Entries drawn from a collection
++++++++
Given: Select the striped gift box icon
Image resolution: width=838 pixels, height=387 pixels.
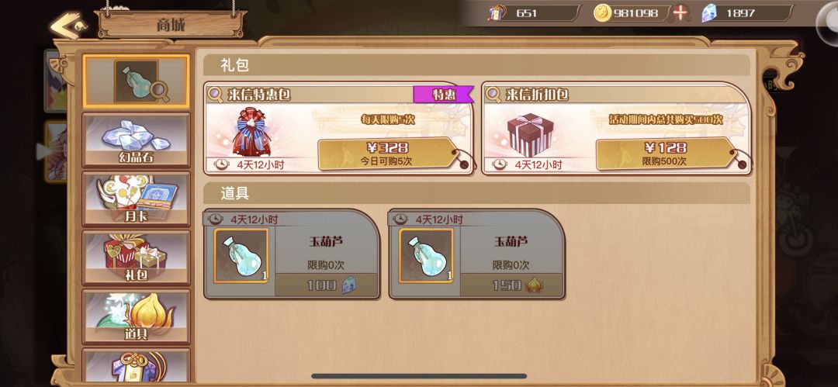Looking at the screenshot, I should (x=530, y=133).
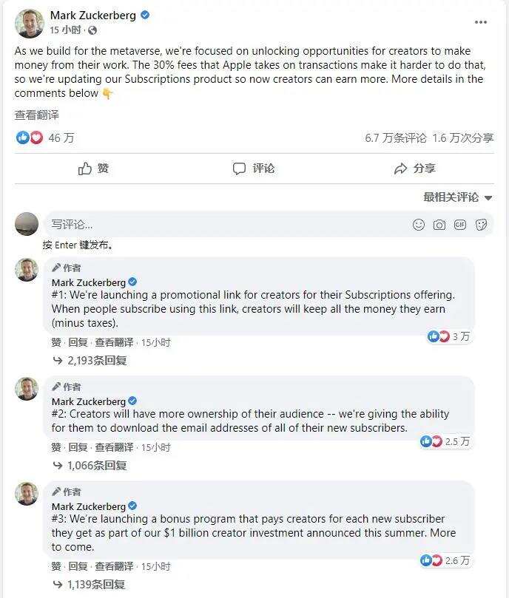Click 赞 under comment #2
This screenshot has height=598, width=509.
pos(56,447)
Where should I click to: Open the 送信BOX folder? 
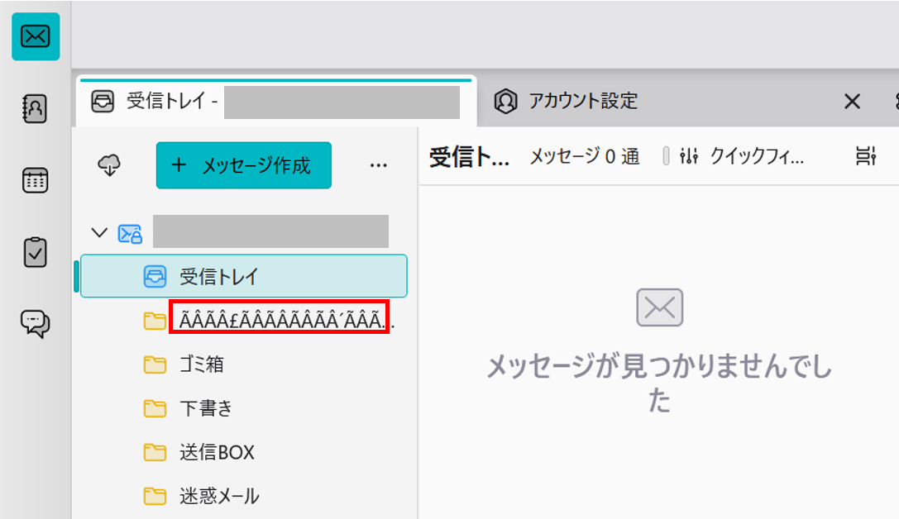[x=217, y=452]
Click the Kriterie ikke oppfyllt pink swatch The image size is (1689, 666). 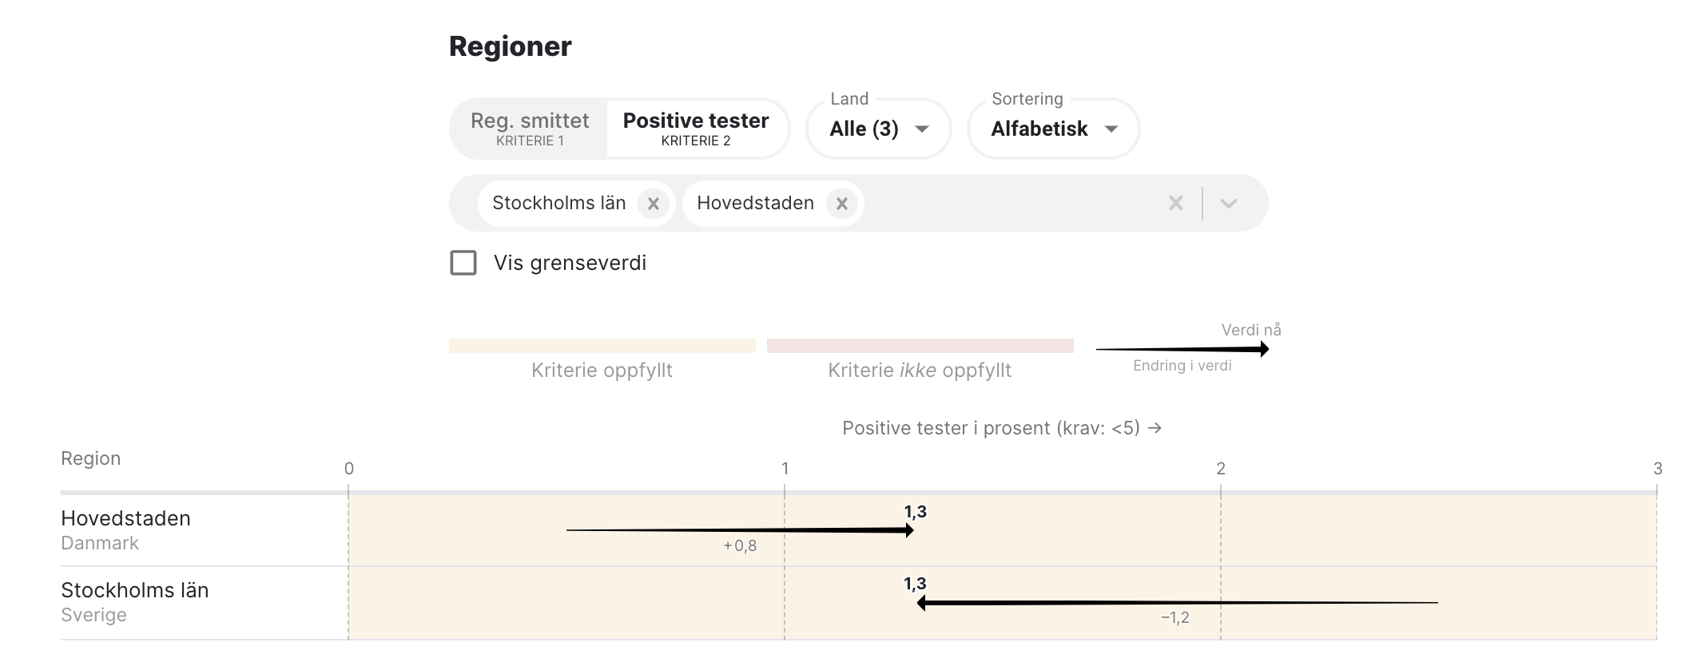920,346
++++++++
What you are asked to do: Please list every line above that contains the string "width".

Answer for this exercise:
Image resolution: width=838 pixels, height=387 pixels.
This screenshot has height=598, width=509.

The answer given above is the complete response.